Unequal burden of responsibility between senior management and the rank and file the cause?
Lianhe Zaobao published an editorial on Feb. 1 calling for corrective measures to restore the public’s confidence following several lapses by public service providers and government agencies.
In order for the public’s previously high confidence in these organisations to be restored, the editorial said that the deeper root causes of these lapses must be studied and reflected upon.

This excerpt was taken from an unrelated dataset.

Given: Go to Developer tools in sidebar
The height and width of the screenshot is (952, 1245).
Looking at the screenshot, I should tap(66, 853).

• Zaobao listed out several high profile lapses in recent memory:
• Ministry of Health’s (MOH) HIV Registry data being leaked affecting 16,600 individuals;
• The SingHealth hacking, the biggest ever hacking incident in Singapore’s history, that led to the theft of 1.5 million patient records;
• Five deaths in the last 18 months during Singapore Armed Forces (SAF) training;
• Tan Tock Seng Hospital personnel failing to properly sterilise dental equipment used on patients;
• A Hepatitis C outbreak in Singapore General Hospital due to gaps in infection prevention and control practices;
• The “deteriorating” quality of SingPost’s service, which includes the recent incident of a postman throwing away letters;
• Increasing frequencies of large scale power outages;“Improper” management of SMRT which led to several major breakdowns, death of maintenance crew, and flooding of a tunnel.
Zaobao questioned where it all went wrong for each of the lapses.

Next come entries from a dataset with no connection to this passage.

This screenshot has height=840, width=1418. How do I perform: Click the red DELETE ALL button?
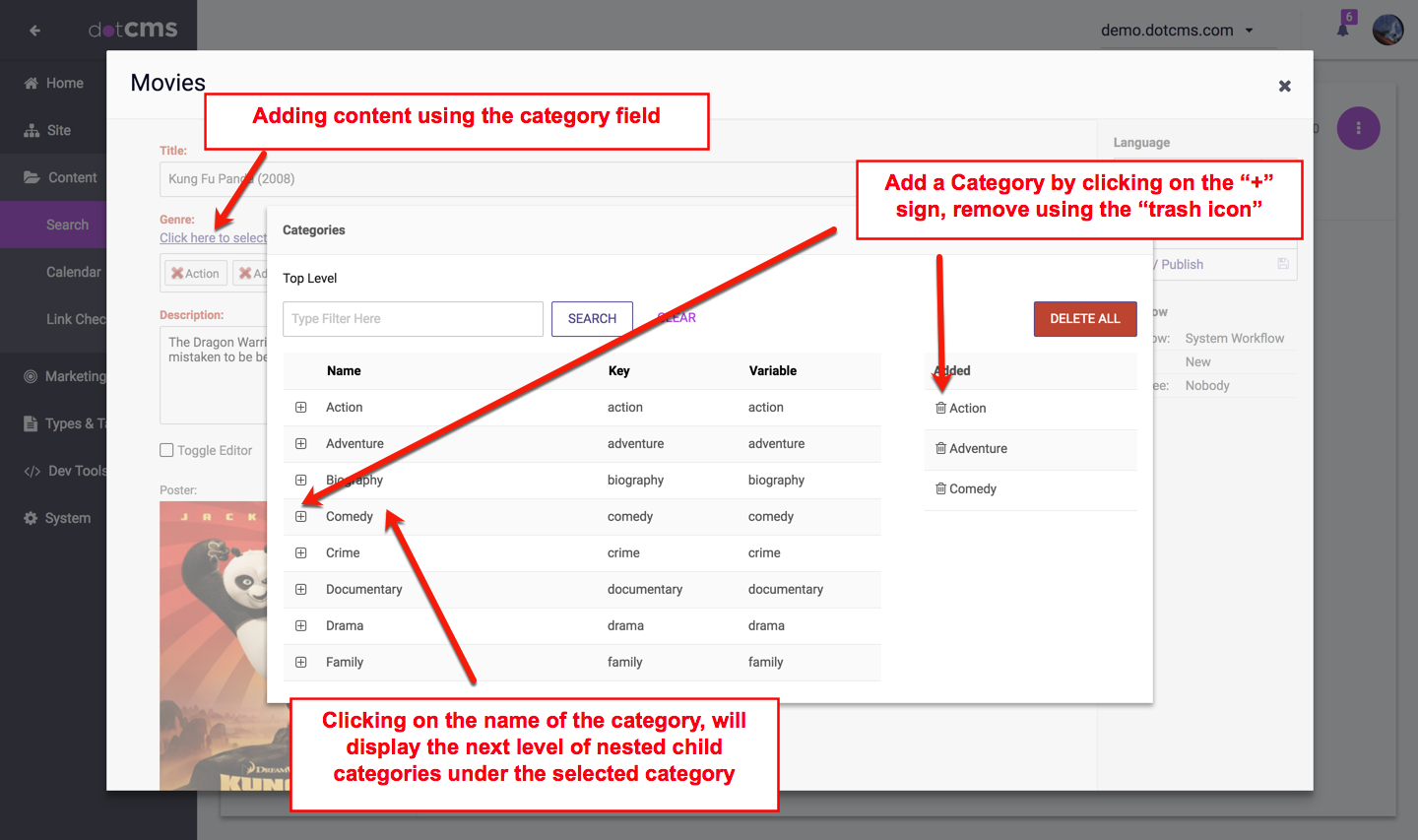point(1084,319)
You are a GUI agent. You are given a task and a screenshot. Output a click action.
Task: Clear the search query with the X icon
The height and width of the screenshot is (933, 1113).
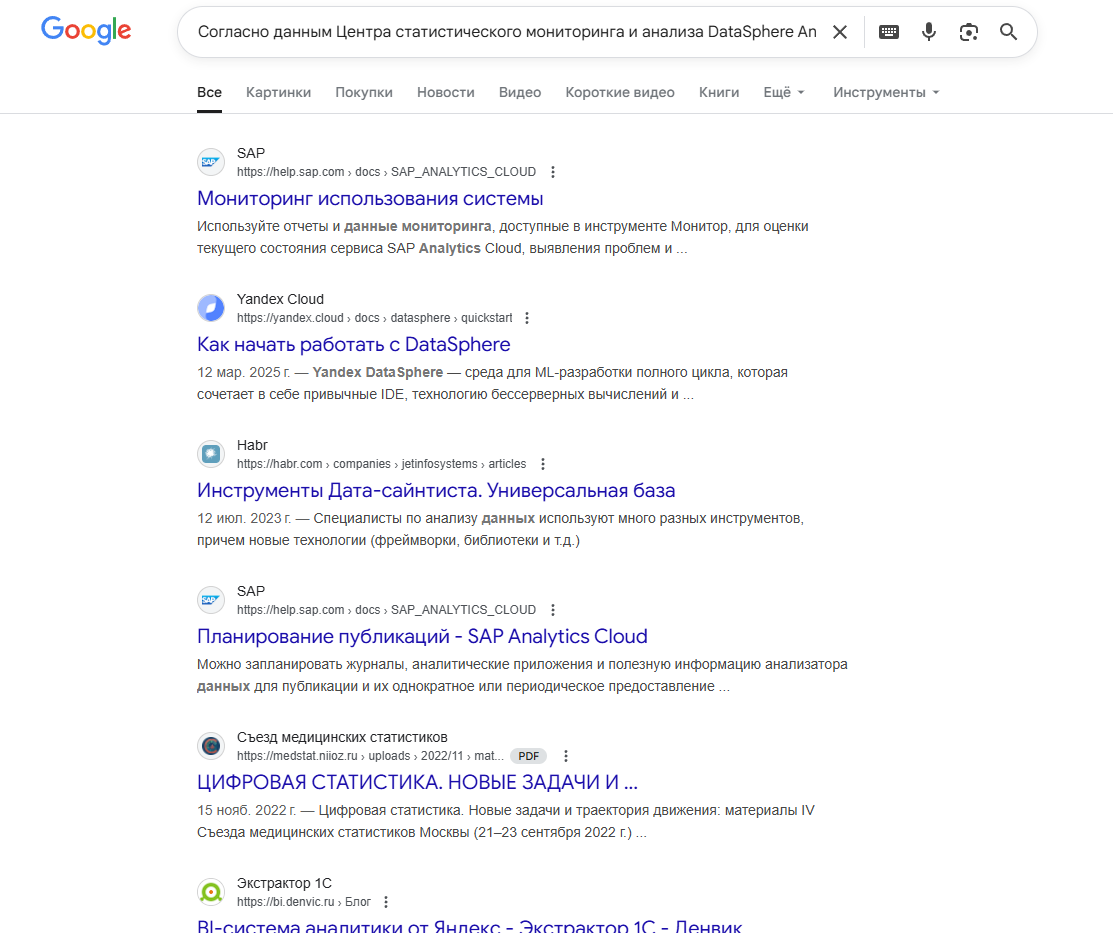(840, 32)
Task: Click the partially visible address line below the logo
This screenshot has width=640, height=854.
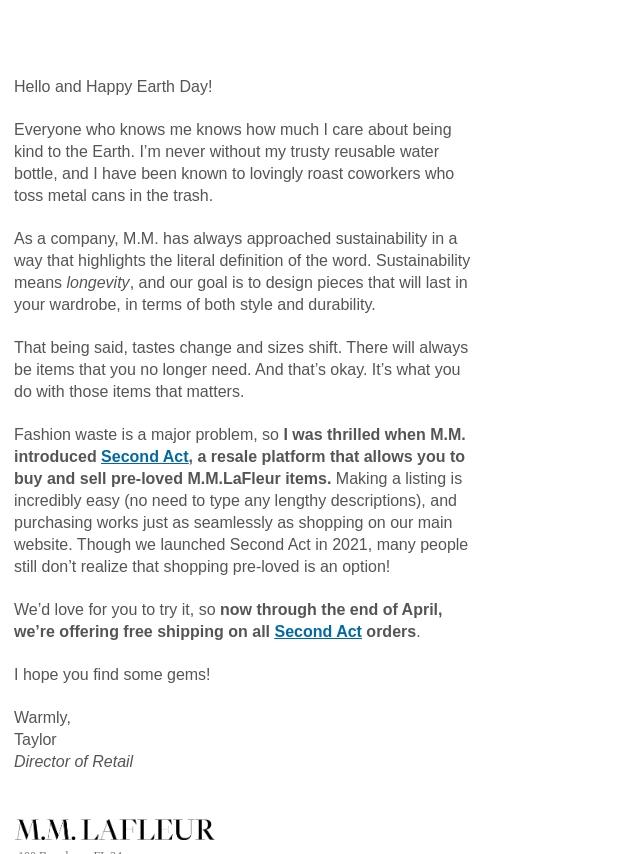Action: click(x=70, y=851)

For the SingHealth hack, it noted a key contributing factor was that the cybersecurity personnel involved in the case lacked knowledge, resources, and did not take appropriate actions in response to the hack.
Despite convening COIs, treating each training death with gravitas, and implementing new safety measures, Zaobao said that lapses still recurred in the SAF and questioned whether there was a deeper problem associated with attitude.

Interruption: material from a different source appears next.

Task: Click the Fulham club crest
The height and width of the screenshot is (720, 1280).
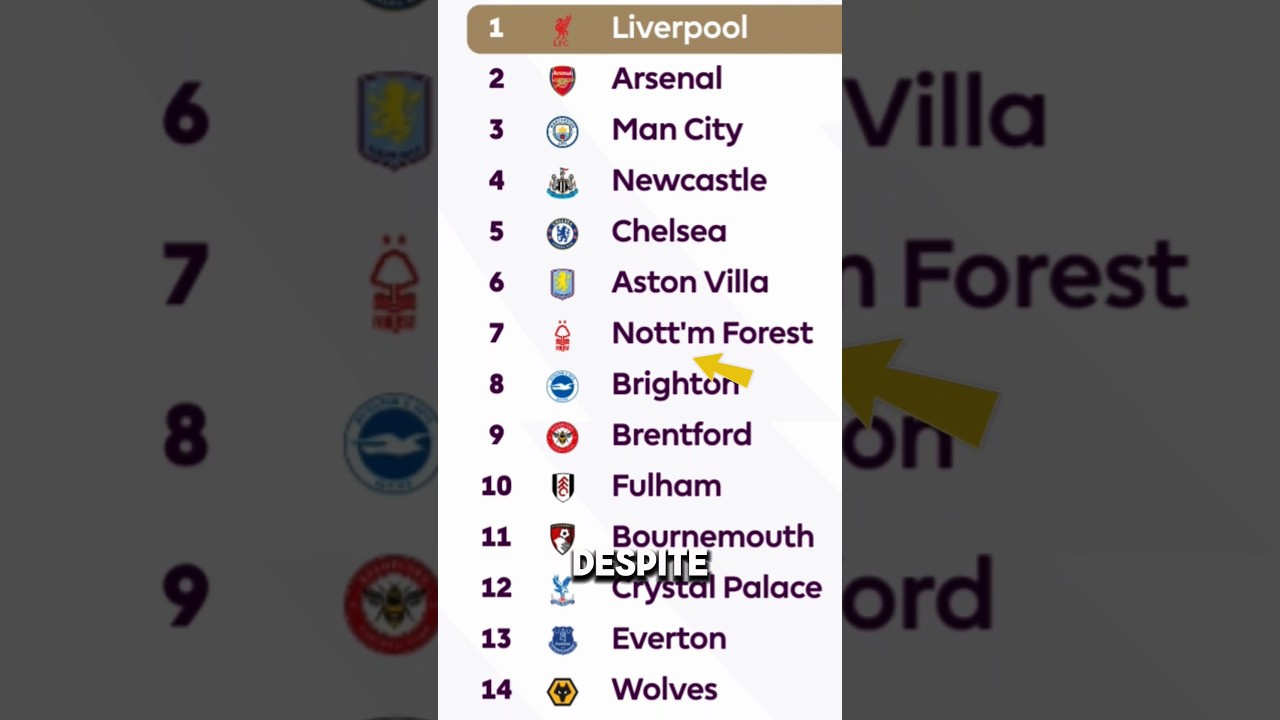Action: click(x=563, y=487)
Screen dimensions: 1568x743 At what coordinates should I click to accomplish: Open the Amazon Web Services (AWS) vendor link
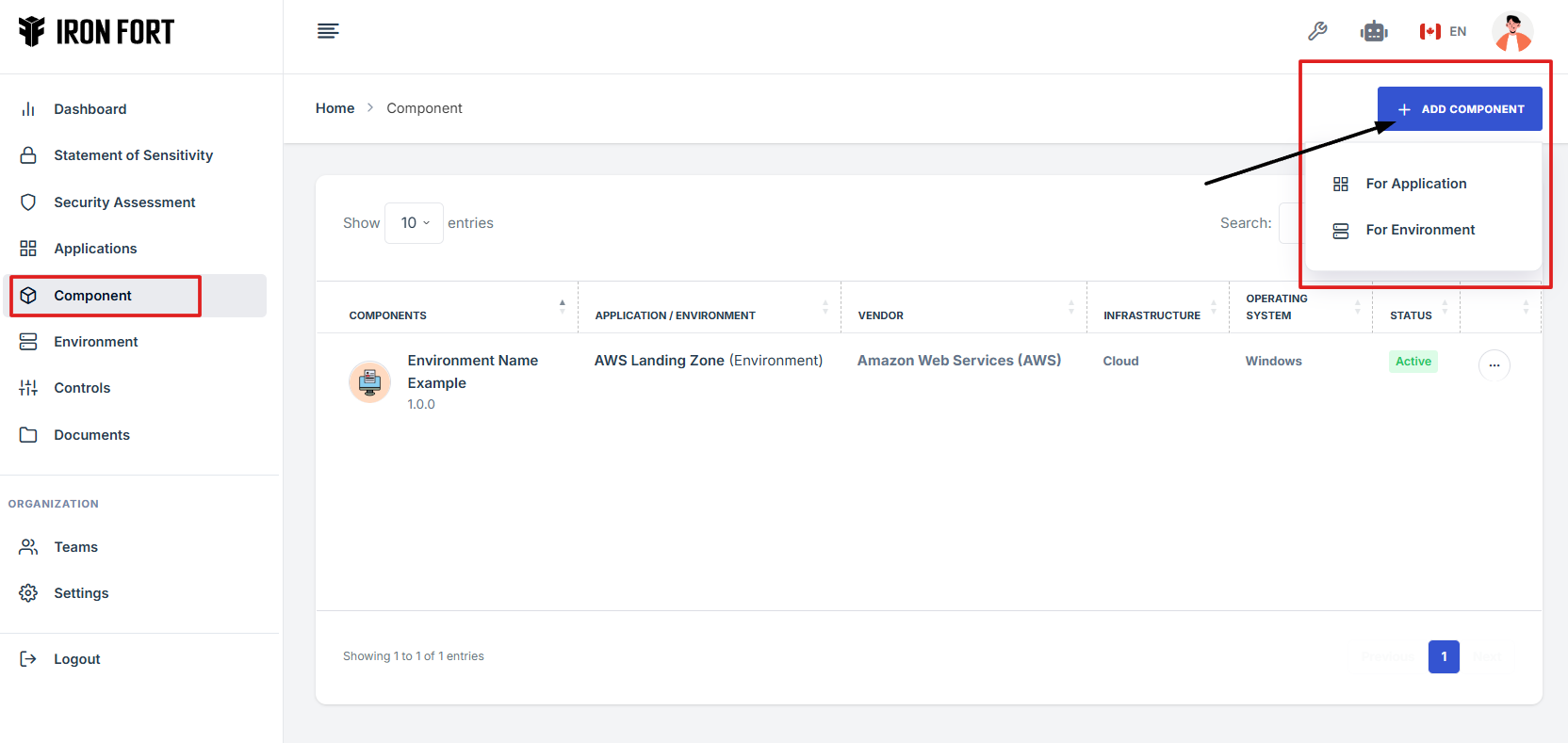[x=958, y=361]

Zaobao said that despite SingPost’s explanation that its delivery problems were due to the year-end online shopping glut, the fact that postmen were throwing letters away suggests that there was obviously other problems.
Zaobao also said the same for power outages — that despite official explanation, there must be other reasons for lapses.
Summing up all the problems, Zaobao said that these lapses were not accidental, but more possibly to do with the deterioration of our work ethic and a culture of “muddling along” taking root.
With society becoming too comfortable, people have become complacent, unwilling to improve the system, choose to ignore what’s happening outside, and have become too self-satisfied.
As a result, they get caught by surprise when problems arise, Zaobao added.
Who’s to blame for the “muddling along” culture?
Zaobao said that the problem may also be due to how rewards and punishments are meted out.
It said that punishing the rank and file, while senior management takes little to no responsibility, reinforces negative attitudes and leads to a collective mentality of not taking their work seriously.
If this mentality is allowed to take root in Singapore, it would be disastrous, according to Zaobao.
It called for Singaporeans to not be complacent and prideful. And it also asked for everyone from the man on the front-lines to members of senior management to be more responsible with their work.
It concluded that once the pioneer generation of Singaporeans have aged and faded away, it is up to the next generations of Singaporeans to keep the Singapore success story going and maintain its “golden” reputation.